The National Law Journal notes this is only one of the key findings discovered through the survey. One of the hardest hurdles for a new lawyer to face is lack of experience. Law schools are trying to bolster the amount of practical skills they offer students by increasing the opportunities to participate in clinics, simulations and externships.

While nothing will replace the actual experience of practicing as a licensed attorney, I felt like my experience as a student adviser at George Mason’s Servicemember clinic was invaluable. I also had the advantage of working as a paralegal before I entered law school. I think these two items on my resume helped me greatly.

I also think that legal research and writing courses were extremely valuable, so it is good to see that law schools have also increased their emphasis on these types of courses as well as the number of course units offered. Eighty-seven percent of law schools offer joint degree programs as well.

However, many things remain the same despite room for improvement. The survey found the same number of schools reported requiring specific courses after the first year as they did in 2002 — with subject matter tested by bar examinations playing no role in these course requirements. Also, the number of law schools that allowed 1L students to take electives increased from 14 in 2002 to only 33 in 2010.

Distance education options are also expanding but still less than half of the law schools surveyed allow online course to count towards a J.D. Only 23 percent of respondents reported offering synchronous courses — in which classes are taught online or via video in real time (up from 13 percent in 2002). Also, 25 percent of law schools offer asynchronous distance education classes, meaning that students complete them in their own schedules (up from 11 percent in 2002). Those increases are fairly minimal for almost a decade passing with many technological advances.

Looking back, what do you think was or were the most valuable skills you gained from law school in preparation for the bar exam and your first job as an attorney? What would you change or add? Did you feel that experience in the legal field prior to law school was helpful?
-- -- --
Goal of the exercise:
Answer these questions from the post on law school training.
1. At which clinic did the writer work as a student adviser?
2. What percentage of law schools offer joint degree programs?
3. What share of respondents reported offering synchronous courses, and what was the figure in 2002?
-- -- --
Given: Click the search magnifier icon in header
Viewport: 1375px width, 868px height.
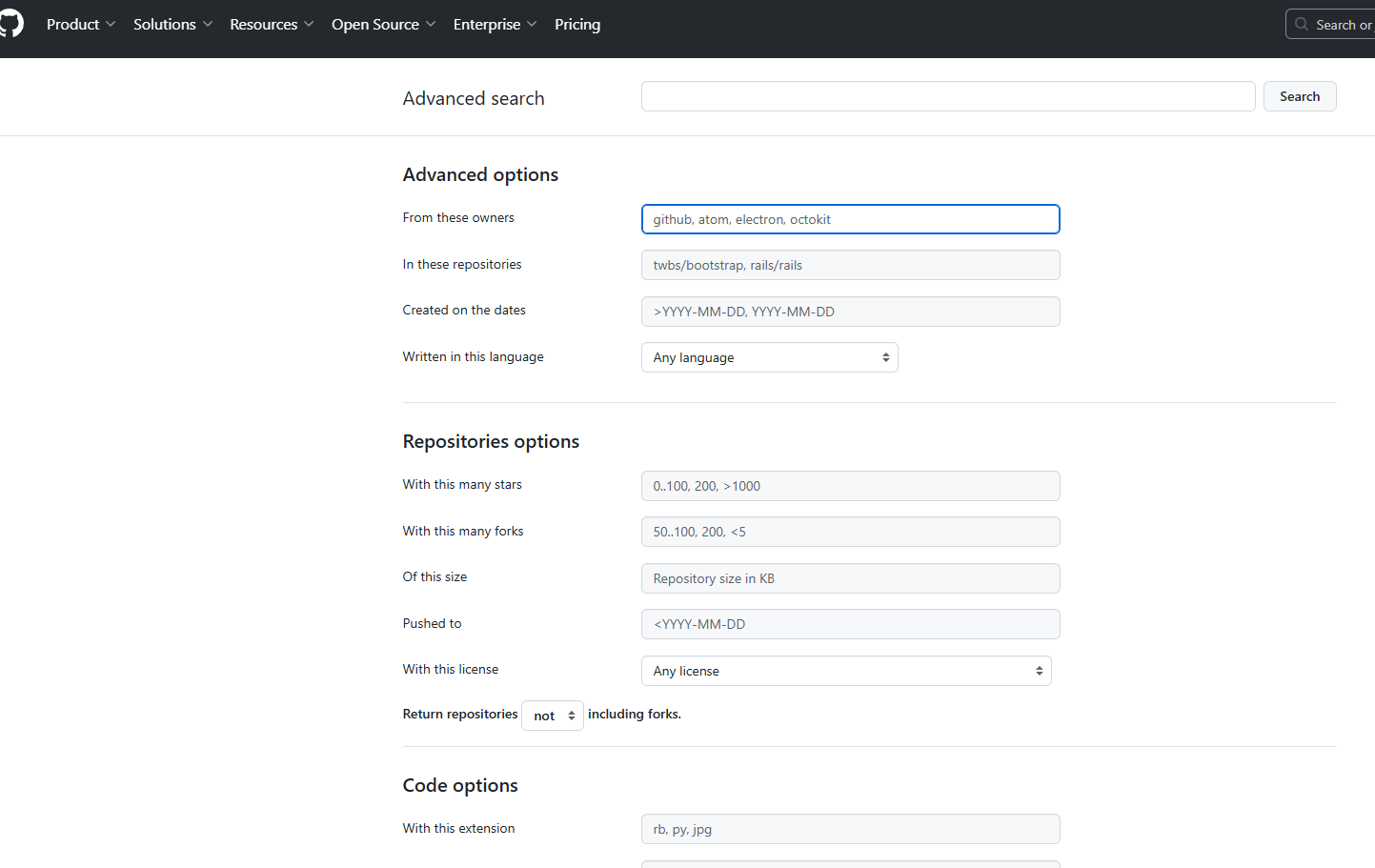Looking at the screenshot, I should pos(1302,25).
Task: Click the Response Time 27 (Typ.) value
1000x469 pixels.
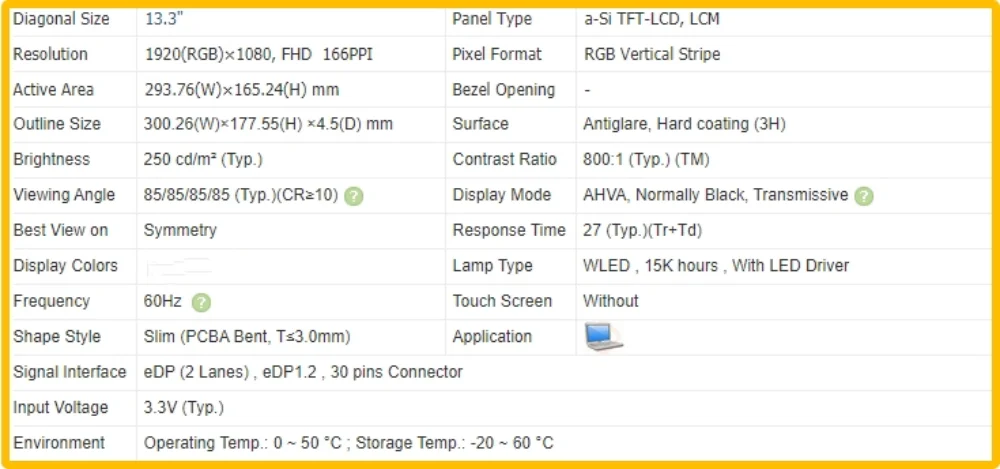Action: coord(642,230)
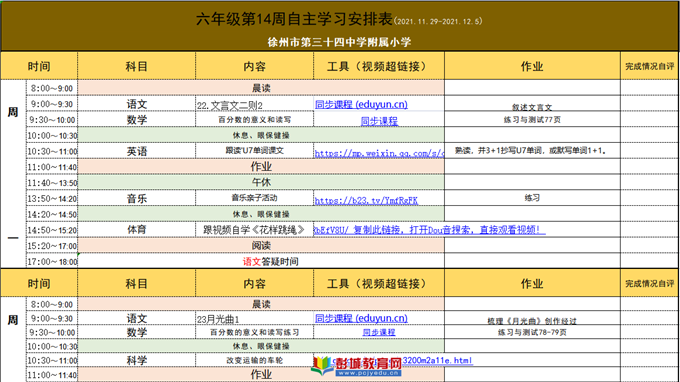Image resolution: width=680 pixels, height=382 pixels.
Task: Open the 同步课程 link for 读写练习
Action: pos(379,333)
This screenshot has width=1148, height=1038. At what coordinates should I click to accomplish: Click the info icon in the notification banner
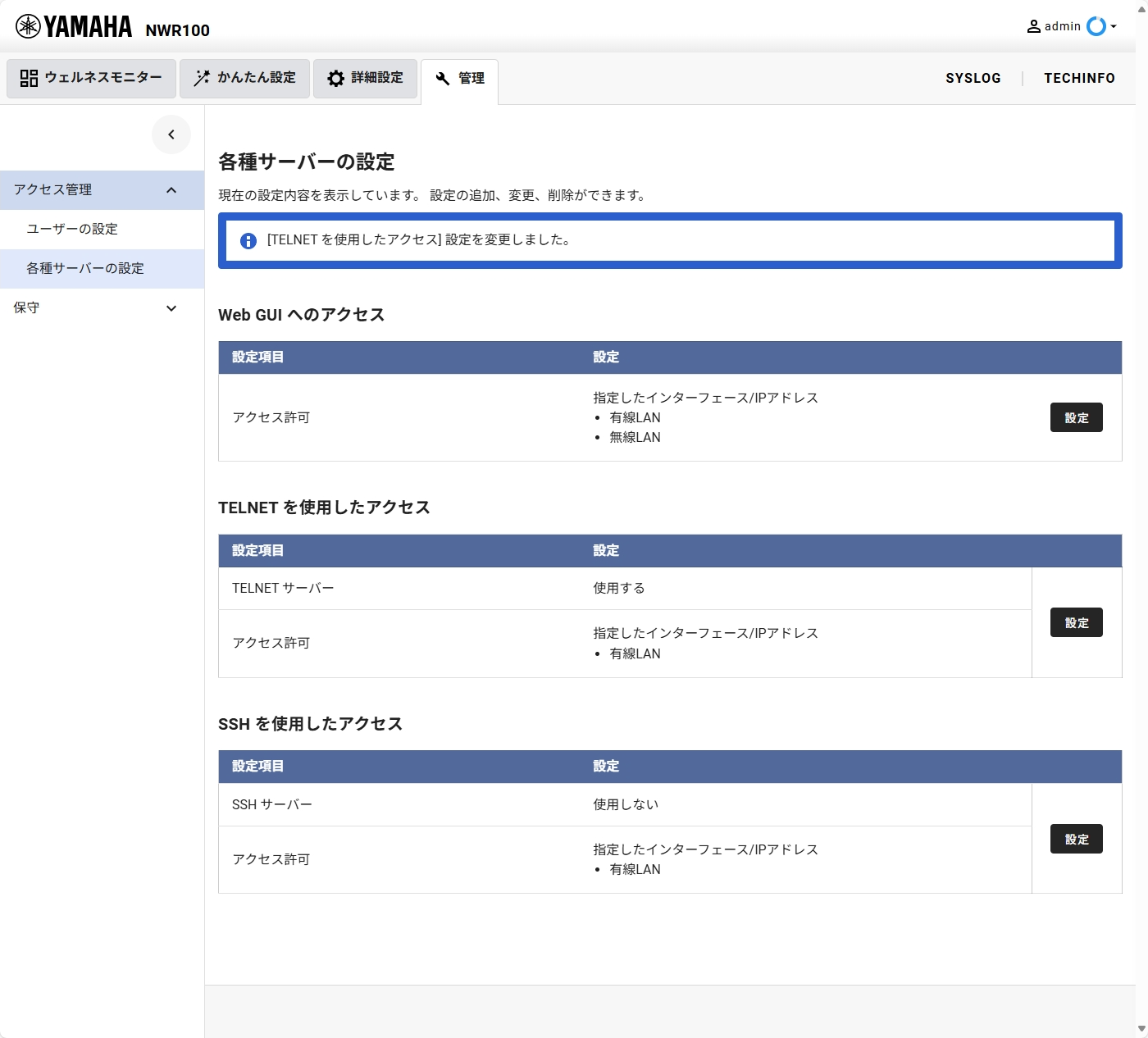(x=248, y=240)
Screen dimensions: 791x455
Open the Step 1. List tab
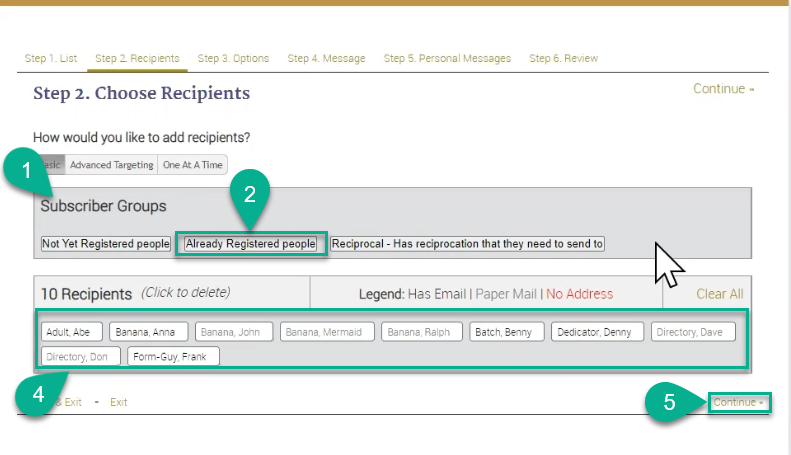click(50, 58)
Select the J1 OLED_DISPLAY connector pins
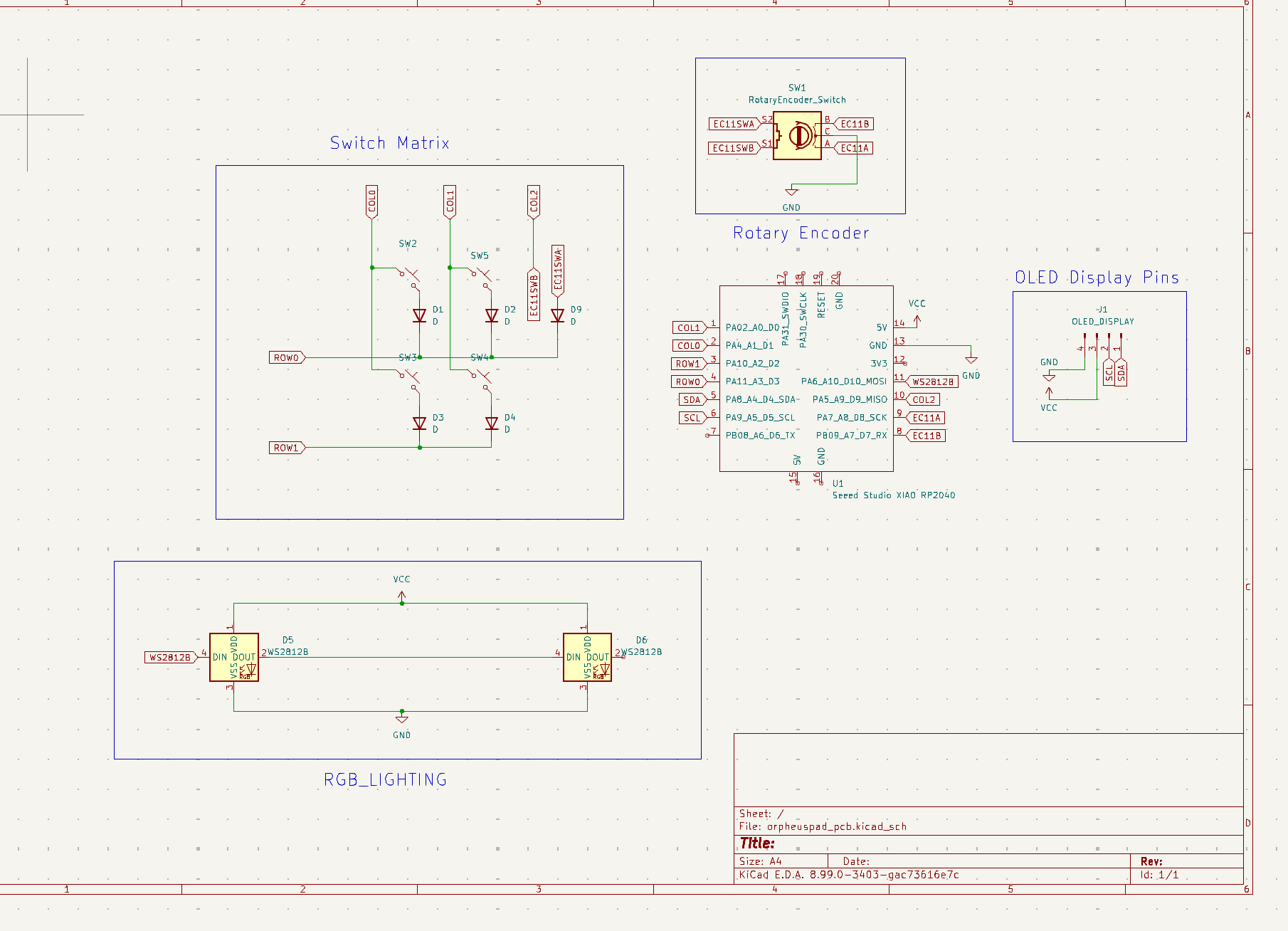The width and height of the screenshot is (1288, 931). 1100,342
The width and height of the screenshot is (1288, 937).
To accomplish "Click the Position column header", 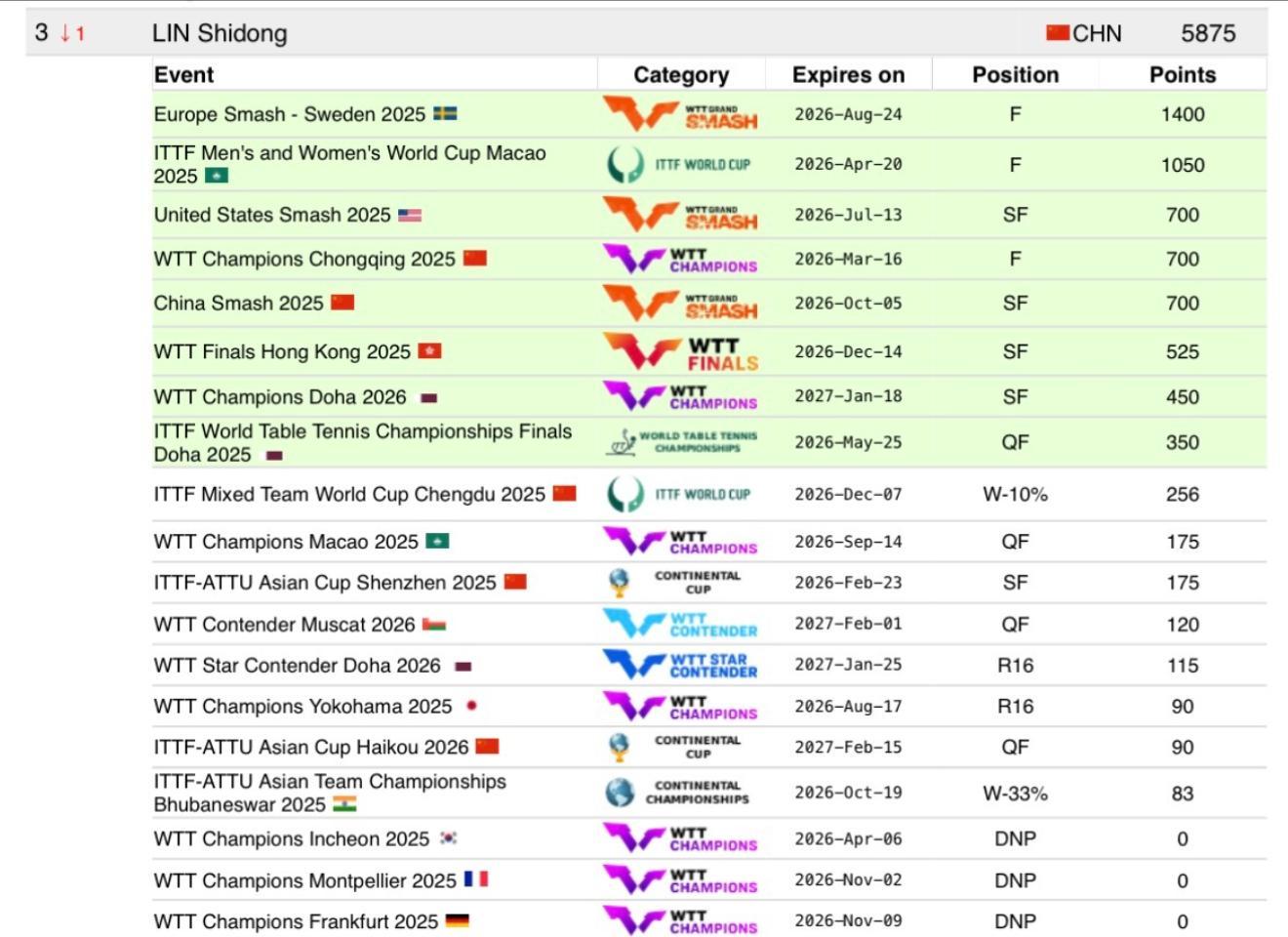I will tap(1015, 75).
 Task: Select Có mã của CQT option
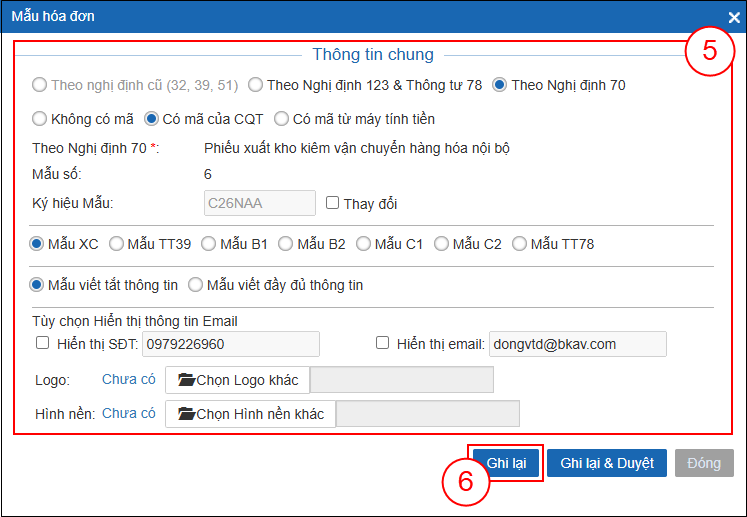coord(152,119)
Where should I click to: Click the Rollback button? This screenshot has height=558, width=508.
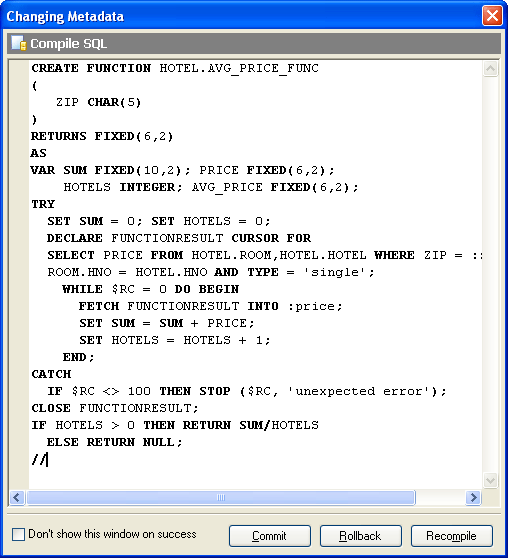pyautogui.click(x=360, y=536)
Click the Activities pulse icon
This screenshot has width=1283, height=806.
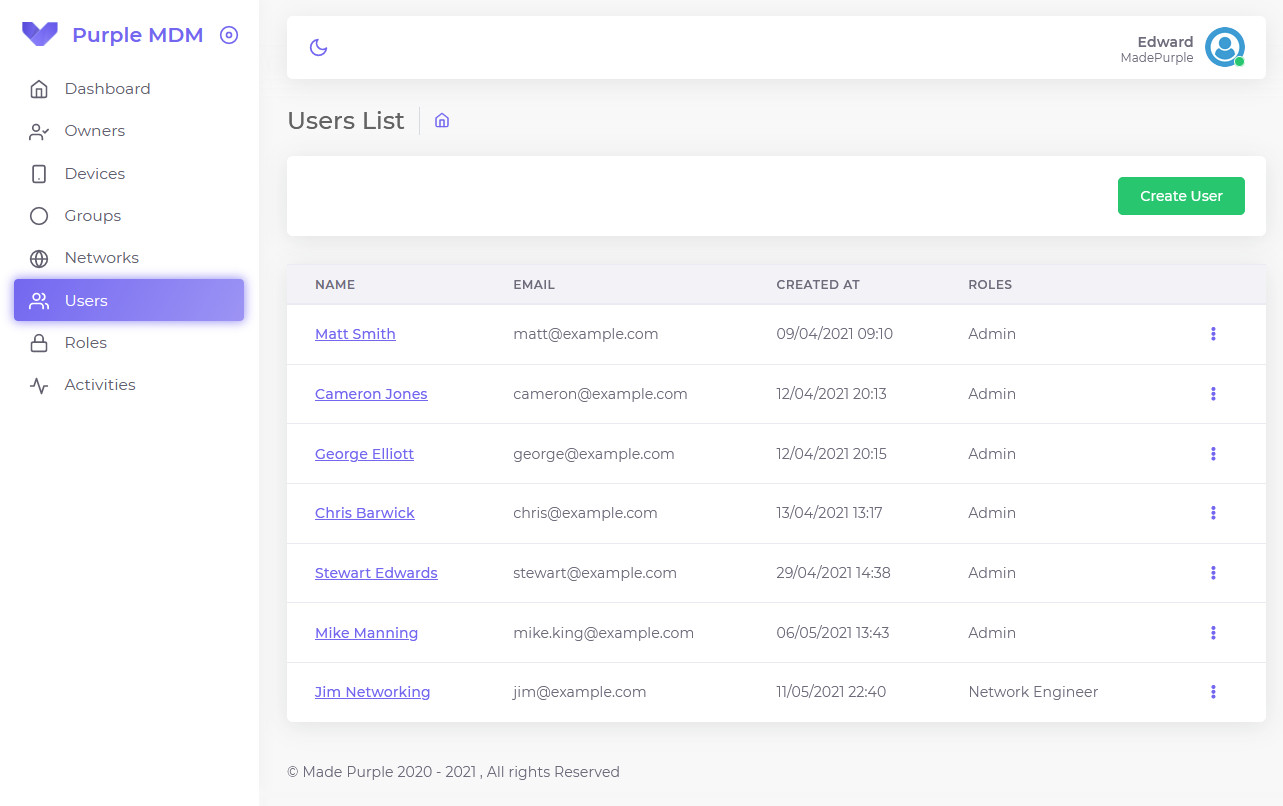[39, 385]
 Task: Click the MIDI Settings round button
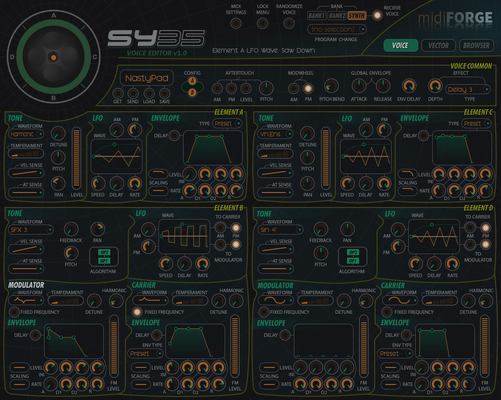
-- -- --
Response box:
1. George Mason's Servicemember clinic.
2. Eighty-seven percent.
3. 23 percent, up from 13 percent in 2002.